### YOUR GOAL
Could you set down exactly the lines of the data below, starting at the one that holds "E-boek (30, 460)" and ending at the one that holds "Accepteren [button] (44, 2555)", both included, and only those?

### DATA SECTION
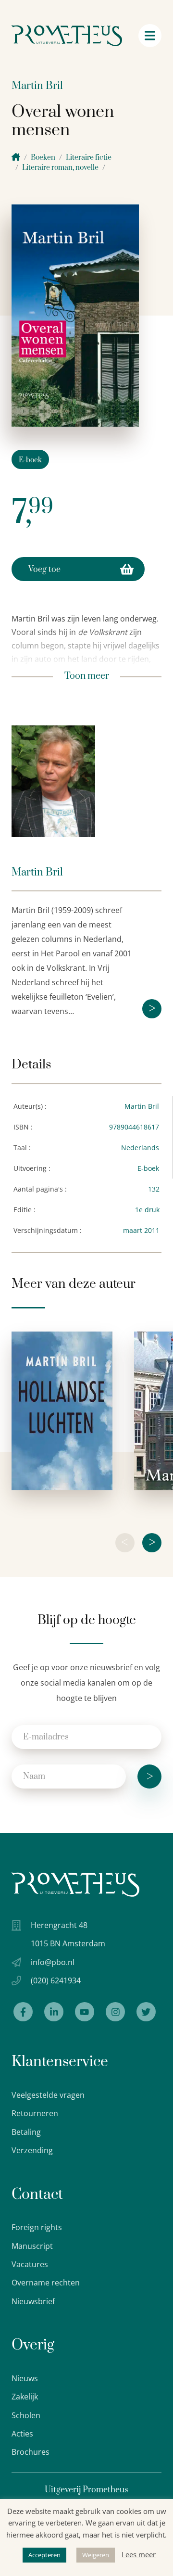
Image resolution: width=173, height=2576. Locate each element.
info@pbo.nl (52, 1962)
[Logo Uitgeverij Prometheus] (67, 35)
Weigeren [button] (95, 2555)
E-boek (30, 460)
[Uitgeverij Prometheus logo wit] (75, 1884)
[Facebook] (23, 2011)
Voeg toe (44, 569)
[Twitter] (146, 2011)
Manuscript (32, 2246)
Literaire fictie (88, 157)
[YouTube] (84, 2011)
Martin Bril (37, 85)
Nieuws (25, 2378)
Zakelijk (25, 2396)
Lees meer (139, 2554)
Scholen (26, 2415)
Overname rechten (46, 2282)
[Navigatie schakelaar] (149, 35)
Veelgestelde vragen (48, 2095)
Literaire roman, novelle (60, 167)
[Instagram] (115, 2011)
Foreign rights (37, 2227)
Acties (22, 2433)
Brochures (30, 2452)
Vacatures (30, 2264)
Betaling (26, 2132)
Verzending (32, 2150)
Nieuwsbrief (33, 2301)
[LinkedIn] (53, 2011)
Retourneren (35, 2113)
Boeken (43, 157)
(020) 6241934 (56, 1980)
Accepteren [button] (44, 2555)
---
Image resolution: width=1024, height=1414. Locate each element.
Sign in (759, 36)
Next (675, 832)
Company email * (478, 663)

### RESPONSE AREA
E-boek (30, 460)
[Uitgeverij Prometheus logo wit] (75, 1884)
[Facebook] (23, 2011)
Voeg toe (44, 569)
[Twitter] (146, 2011)
Manuscript (32, 2246)
Literaire fictie (88, 157)
[YouTube] (84, 2011)
Martin Bril (37, 85)
Nieuws (25, 2378)
Zakelijk (25, 2396)
Lees meer (139, 2554)
Scholen (26, 2415)
Overname rechten (46, 2282)
[Navigatie schakelaar] (149, 35)
Veelgestelde vragen (48, 2095)
Literaire roman, novelle (60, 167)
[Instagram] (115, 2011)
Foreign rights (37, 2227)
Acties (22, 2433)
Brochures (30, 2452)
Vacatures (30, 2264)
Betaling (26, 2132)
Verzending (32, 2150)
Nieuwsbrief (33, 2301)
[LinkedIn] (53, 2011)
Retourneren (35, 2113)
Boeken (43, 157)
(020) 6241934 (56, 1980)
Accepteren [button] (44, 2555)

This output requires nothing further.